Next time you travel down to London on the Midland main line, look out of the left hand window as you enter the capital. Depending on the time of day, you will see either a load of trains parked up, waiting for the next peak period, or an expanse of empty sidings.

This is Cricklewood. A large part of the East Midlands Trains fleet seems to be parked here during the day, and that role is due to be expanded as the new Thameslink fleet comes into operation.

There are two sets of sidings at Cricklewood – North and South – which are linked by a scissors crossover. Both were to be extended, but without reducing the existing capacity which is used daily and would have to remain operational throughout the development.

Planning brings success

“The success of the project lay in the planning and the collaboration,” said Carillion project director William Dundas. His Carillion team has worked on a number of depots – Bedford, Selhurst, Brighton and Peterborough – so had the skills learned on previous projects to bring to the Cricklewood project.

The first stage of the project was to remove the northernmost out-of-use section of the North Sidings. This created a brownfield site where the new extension to the sidings could be built. The area had previously been managed by a wood waste broker, which engaged with its supply chain to remove 643 tonnes of wood waste from this area, diverting 100% from landfill.

The new North Sidings has six tracks and a total stabling space for120 carriages. Once completed, so all trains could be stabled there, work began on the 500 metre long South Sidings to create capacity for a further 120 carriages.

All work on the sidings took place while Cricklewood depot was a live operational environment. In order to complete the work required, the overhead lines to the areas over the old sidings had to be removed. Carillion worked with Tata, the scheme designers, to thoroughly plan the isolation arrangements for adjoining lines prior to work commencing. The work wasn’t started until everyone involved in the project was satisfied that the arrangements would provide the levels of safety required to undertake the works.

A question of control

The new site is fully signalled and controlled from Cricklewood Depot signal box, via a new NX panel and RRI interlocking. A new 650V signalling power supply has been provided for the new depot equipment and a new Westronic system, acting as a panel multiplexer and train describer, was fitted within the Cricklewood panel.

The North Connection will be signalled in and out of the Reception line by the West Hampstead signaller via two new sets of points, with an existing signal moved to facilitate moves into the reception line, and a new signal to signal out.

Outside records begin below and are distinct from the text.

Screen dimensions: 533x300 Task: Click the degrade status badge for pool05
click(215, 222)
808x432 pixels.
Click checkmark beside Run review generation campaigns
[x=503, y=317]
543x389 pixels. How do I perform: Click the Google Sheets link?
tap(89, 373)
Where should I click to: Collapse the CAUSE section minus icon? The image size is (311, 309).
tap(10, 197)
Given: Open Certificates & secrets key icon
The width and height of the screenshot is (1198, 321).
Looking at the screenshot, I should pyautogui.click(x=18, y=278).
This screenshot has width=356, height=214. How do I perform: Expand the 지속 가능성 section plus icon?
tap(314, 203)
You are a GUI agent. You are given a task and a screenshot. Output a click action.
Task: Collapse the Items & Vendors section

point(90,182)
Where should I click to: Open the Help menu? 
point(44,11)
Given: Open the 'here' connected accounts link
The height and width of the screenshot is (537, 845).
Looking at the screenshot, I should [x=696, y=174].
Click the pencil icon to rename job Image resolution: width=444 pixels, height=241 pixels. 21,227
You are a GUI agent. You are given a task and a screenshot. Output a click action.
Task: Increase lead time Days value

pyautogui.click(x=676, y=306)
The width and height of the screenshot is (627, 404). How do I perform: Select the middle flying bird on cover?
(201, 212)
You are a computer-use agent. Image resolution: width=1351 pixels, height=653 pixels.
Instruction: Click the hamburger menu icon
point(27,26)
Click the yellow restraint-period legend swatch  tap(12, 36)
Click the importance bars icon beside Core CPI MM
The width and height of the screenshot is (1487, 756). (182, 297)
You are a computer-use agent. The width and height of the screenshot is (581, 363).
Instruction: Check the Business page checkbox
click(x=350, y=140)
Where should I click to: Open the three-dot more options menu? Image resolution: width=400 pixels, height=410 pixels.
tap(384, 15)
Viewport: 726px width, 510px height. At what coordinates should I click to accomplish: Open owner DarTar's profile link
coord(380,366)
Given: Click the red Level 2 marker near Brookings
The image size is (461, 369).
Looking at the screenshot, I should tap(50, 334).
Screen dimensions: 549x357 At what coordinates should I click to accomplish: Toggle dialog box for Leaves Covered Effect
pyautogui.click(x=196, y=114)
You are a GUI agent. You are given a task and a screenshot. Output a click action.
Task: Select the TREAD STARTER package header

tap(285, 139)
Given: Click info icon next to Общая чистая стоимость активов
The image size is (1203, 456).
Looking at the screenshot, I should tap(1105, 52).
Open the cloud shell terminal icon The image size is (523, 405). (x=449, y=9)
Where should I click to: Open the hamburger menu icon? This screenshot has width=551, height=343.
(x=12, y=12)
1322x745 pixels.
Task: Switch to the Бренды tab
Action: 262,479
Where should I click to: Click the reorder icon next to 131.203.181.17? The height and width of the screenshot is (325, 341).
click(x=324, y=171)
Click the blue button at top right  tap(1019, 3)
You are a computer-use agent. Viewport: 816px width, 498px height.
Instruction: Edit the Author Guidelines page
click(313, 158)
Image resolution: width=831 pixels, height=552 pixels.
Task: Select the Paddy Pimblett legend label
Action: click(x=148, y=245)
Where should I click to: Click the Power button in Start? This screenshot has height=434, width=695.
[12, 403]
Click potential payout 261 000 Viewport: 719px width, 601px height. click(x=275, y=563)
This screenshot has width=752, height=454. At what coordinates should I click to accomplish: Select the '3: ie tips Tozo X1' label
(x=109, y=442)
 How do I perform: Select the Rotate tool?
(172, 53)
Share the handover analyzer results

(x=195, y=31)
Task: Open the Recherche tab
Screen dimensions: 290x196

The South Connection entry and exit remained essentially unchanged, although the entry signal has historical sighting issues so it has therefore been replaced and a new Banner Repeater provided. Slots have been provided for the signallers at Cricklewood and West Hampstead signal boxes to send and receive trains over the boundary.

Apart from pre-planned weekend possessions the North Sidings remained operational throughout the construction phases of this scheme, but the South sidings were temporarily decommissioned once the North Sidings had been extended to allow their reconstruction for the new layout. As part of the scheme, nine ends of hand points were changed to clamp-lock operation, and were operated under power by the shunter as a local arrangement in advance of the final commissioning; one set of trailing hand points remains as sprung points.

Cricklewood Xmas 2012 Lafarge Train in use [online]

The final commissioning was split over four weekend possessions during June 2015, during which the re-controlled assets from the new Cricklewood interlocking were tested to reduce the time required for the final commissioning and bringing into use.

The two Ss

During the planning phase, Network Rail introduced the Planning Delivery and Safe Working mandate and this impacted the work at Cricklewood.

As well as the challenges trackside, there were also a number of traffic management issues because the site was next door to a scrap metal merchant and other parties used the service road. Project manager Tom McElhatton and team devised a number of traffic management strategies to ensure safety and segregation on site. Large fences were erected to prevent any loose materials blowing onto the track and a speed limit of 5mph was enforced, both to protect the workforce and help prevent traffic accidents. In addition the walking route from Cricklewood station to the site was refurbished to provide a safe, segregated route.

There was an excavation incident on the site which was investigated and led to a new process for excavating on all Carillion Rail sites. Steve Bladen and Ray Rushe developed a video and training programme at Cricklewood to demonstrate how the new safer process works which has been shared across the business. The knowledge gained at Cricklewood has been successfully implemented at Peterborough and Horsham depots.

Sustainability was a key feature of the project and, in addition to the community project, the team also focused on resource efficiency – recycled ballast on site diverting 99% waste from landfill, saving natural resources as well as the benefit of significant cost savings from not having to buy in new aggregate.

Despite the challenges of getting everyone onto the large site at the same time, everyone working on Cricklewood attended a morning briefing every working day. This ensured that everyone knew what was happening on site and there was a greater understanding of what other disciplines were focusing on. It also encouraged the sharing of safety best practice which extended beyond this project to other Carillion Thameslink sites. The level of collaboration with Network Rail was superb and Jim Brown, the Network Rail operations manager, really encouraged the sense of ‘one team’ on this project with the civils, p/way, OLE, signalling and planning teams all working together harmoniously.